Literature data on late effects of ionizing radiation and cancer incidence during electrophysiology procedures are scarce. Authors of the randomized NO-PARTY trial assessed lifetime attributable risks of cancer incidence and mortality from equivalent organ doses calculated with Monte Carlo code, according to the Biological Effects of Ionizing Radiation empirical risk models [
23]. According to their results, the lifetime attributable cancer incidence ranged between 7.3 (95% confidence interval: 3.4–12.8)–11.0 (6.0–18.6) for males and 8.2 (5.0–12.8)–15.4 (9.9–25.3) for females for minimal fluoroscopy approach and 195 (111–315)–321 (198–512) and 241 (165–350)–486 (333–773) for females for the conventional approach, per 100 000 individuals (depending on age). For lifetime attributable cancer mortality risk, their results showed 3.7 (1.5–6.9)–4.8 (2.5–8.2) for males and 4.1 (2.3–6.7)–6.1 (3.9–9.2) for females for minimal fluoroscopic approach and 94 (49–158)–136 (82–215) for males and 115 (76–171)–186 (131–265) for the conventional approach, per 100 000 individuals (depending on age). Overall, minimal fluoroscopic approach resulted in 96% reduction of lifetime attributable cancer risks, although complete zero-fluoroscopy was reached in 72% of the cases (compared with 94% reported here). Similarly, they have also calculated years of life lost and years of life affected due to predicted long term. Radiation during conventional procedures would account for a total of 32 years of life lost in a sample population of 1000 woman, aged 15 years, according to their results [
23].
In addition to reduction in fluoroscopy dose, our study also confirmed less ablation time required in the typical atrial flutter subgroup. The positive effect observed on minimizing radiation confirms the previous observations [
21,
24‐
27]; however, the one on reduced ablation time extends those further. The difference of the ablation times did not relate to different catheter technologies, as in the typical atrial flutter subgroup similar catheters were used (FlexAbility
™, Abott Inc). The only difference in the catheter was the presence or absence of the magnetic sensor, which presumably did not affect ablation parameters.

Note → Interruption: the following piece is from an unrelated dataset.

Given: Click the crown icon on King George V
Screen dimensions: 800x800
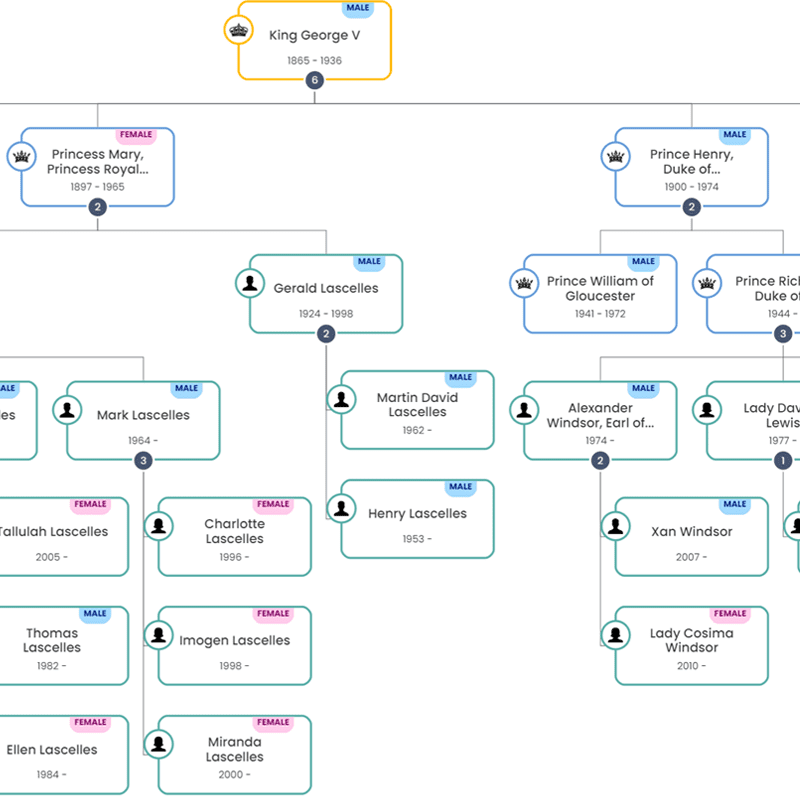Looking at the screenshot, I should (x=237, y=30).
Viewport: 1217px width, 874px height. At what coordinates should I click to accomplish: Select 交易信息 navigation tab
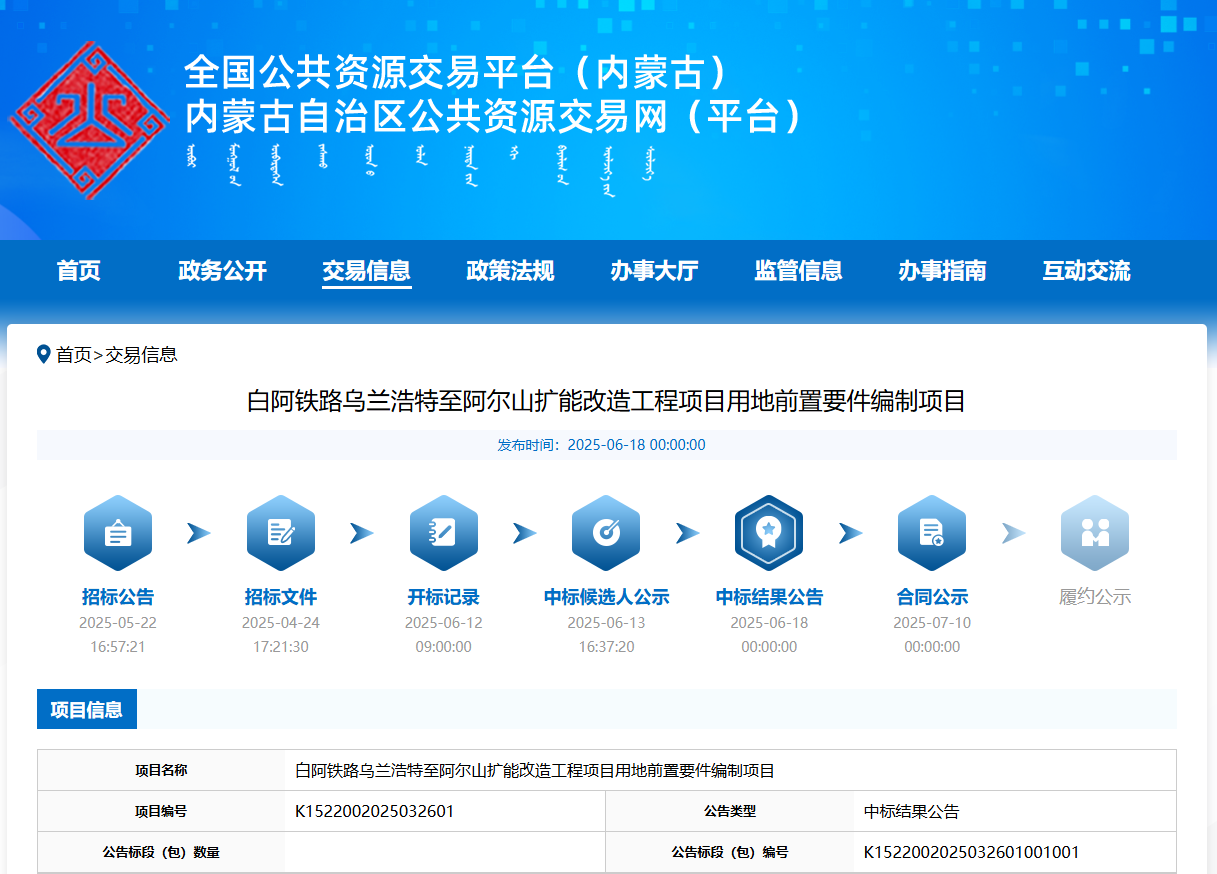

However, the two different strategies we used clearly differed and not only in the use or absence of radiation, but also in the availability of EAM during the procedures. It is known that the use of 3D EAM systems might be helpful in the ablation of typical atrial flutter [
26]. The reduced ablation time might more likely be related to the EAM, rather than the lack of fluoroscopy with the novel approach. However, as no impact on ablation time was reported with the earlier version of the EAM system [
28], our observation might relate to the improved navigation capacity and stability of the novel 3D EAM system. Certainly, this observation and assumption needs further clinical validation.
The EnSite Precision
™ system employs a combination of both magnetic and impedance field data to allow EAM and real-time localization of multiple catheters, with the capability to map any cardiac chamber with any catheter. The use of magnetic points with Sensor Enabled
™ catheters serves to correct impedance distortion and helps to maintain the anatomic accuracy of the geometry in the map. Using a combination of both impedance and electromagnetic technologies, the system achieves a coordinate system accuracy of 2 mm. The simultaneous collection of anatomic and electrical points from multiple electrodes leads to a significantly faster point collection vs. manual mapping [
29] and superiority in high point density through the creation of 3-D models [
30]. According to our first experience, the system is feasible and safe to use for a zero-fluoroscopic approach of SVTs, which results in a significant reduction of radiation exposure to the patients and staff both.